**WHAT YOU WILL DO**: What lines in the listing below hold the string "second"? Please copy them out.

**PROVIDED MATERIAL**:
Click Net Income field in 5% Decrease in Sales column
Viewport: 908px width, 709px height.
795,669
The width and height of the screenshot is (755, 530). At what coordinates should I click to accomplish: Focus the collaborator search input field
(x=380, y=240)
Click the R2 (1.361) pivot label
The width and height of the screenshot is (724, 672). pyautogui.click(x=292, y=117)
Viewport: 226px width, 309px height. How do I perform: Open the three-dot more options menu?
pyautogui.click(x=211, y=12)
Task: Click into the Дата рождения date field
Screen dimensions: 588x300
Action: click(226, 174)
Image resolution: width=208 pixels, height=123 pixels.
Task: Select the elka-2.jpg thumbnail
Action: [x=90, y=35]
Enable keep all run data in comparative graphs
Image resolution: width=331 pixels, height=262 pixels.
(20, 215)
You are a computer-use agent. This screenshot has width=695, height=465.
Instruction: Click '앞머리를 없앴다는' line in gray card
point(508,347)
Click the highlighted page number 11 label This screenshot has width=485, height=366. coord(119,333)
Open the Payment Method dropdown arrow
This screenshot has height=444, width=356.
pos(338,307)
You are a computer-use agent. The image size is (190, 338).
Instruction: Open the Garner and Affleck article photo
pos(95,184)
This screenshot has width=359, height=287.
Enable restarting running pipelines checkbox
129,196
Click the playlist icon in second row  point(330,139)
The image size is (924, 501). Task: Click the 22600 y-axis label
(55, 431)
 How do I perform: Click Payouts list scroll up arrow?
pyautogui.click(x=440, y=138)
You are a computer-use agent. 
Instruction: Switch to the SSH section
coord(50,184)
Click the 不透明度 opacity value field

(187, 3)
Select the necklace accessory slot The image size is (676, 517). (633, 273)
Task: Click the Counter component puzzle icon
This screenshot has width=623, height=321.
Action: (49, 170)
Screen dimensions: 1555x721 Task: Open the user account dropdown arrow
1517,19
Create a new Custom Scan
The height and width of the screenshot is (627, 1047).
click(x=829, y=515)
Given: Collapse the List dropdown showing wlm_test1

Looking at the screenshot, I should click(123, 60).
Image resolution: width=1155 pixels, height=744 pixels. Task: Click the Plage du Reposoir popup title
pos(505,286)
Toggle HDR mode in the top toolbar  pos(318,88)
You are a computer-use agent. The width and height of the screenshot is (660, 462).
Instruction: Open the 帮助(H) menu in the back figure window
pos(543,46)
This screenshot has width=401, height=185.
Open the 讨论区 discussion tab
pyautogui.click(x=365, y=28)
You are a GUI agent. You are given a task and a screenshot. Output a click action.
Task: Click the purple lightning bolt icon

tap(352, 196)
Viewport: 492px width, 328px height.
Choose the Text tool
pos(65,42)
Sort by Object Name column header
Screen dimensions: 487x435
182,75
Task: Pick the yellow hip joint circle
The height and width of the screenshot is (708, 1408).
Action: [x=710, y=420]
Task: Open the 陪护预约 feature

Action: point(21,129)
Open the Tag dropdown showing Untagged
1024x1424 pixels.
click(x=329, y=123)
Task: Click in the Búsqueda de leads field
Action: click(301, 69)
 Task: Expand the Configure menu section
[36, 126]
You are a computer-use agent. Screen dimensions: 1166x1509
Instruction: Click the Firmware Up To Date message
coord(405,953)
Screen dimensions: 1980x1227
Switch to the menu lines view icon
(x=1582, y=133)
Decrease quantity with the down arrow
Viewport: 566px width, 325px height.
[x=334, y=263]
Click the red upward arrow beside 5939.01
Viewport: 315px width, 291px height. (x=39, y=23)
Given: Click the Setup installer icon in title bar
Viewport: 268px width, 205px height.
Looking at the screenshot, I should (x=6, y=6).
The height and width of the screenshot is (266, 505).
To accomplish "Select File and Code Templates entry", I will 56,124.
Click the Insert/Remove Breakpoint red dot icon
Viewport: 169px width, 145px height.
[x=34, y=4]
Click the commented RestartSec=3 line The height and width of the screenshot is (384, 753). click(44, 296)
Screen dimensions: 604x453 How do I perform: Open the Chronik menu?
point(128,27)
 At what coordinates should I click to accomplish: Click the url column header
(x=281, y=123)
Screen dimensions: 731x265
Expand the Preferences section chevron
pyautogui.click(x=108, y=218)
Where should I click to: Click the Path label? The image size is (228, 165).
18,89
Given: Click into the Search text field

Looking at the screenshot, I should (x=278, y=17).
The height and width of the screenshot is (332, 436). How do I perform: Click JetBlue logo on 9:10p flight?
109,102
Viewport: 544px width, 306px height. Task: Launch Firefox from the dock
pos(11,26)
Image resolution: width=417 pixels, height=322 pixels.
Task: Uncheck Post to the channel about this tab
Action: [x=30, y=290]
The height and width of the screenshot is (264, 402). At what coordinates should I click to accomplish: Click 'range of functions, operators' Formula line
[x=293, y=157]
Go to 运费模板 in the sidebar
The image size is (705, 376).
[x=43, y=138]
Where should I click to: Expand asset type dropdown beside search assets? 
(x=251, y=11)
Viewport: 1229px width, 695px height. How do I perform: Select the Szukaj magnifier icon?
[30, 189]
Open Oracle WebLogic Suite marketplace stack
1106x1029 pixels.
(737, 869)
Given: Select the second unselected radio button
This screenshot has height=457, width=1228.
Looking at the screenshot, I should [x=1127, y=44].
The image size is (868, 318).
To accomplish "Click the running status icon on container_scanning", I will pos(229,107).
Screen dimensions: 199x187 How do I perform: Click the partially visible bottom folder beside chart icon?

**RESPONSE AREA**:
Click the playlist icon in second row  point(330,139)
Given: Select the second unselected radio button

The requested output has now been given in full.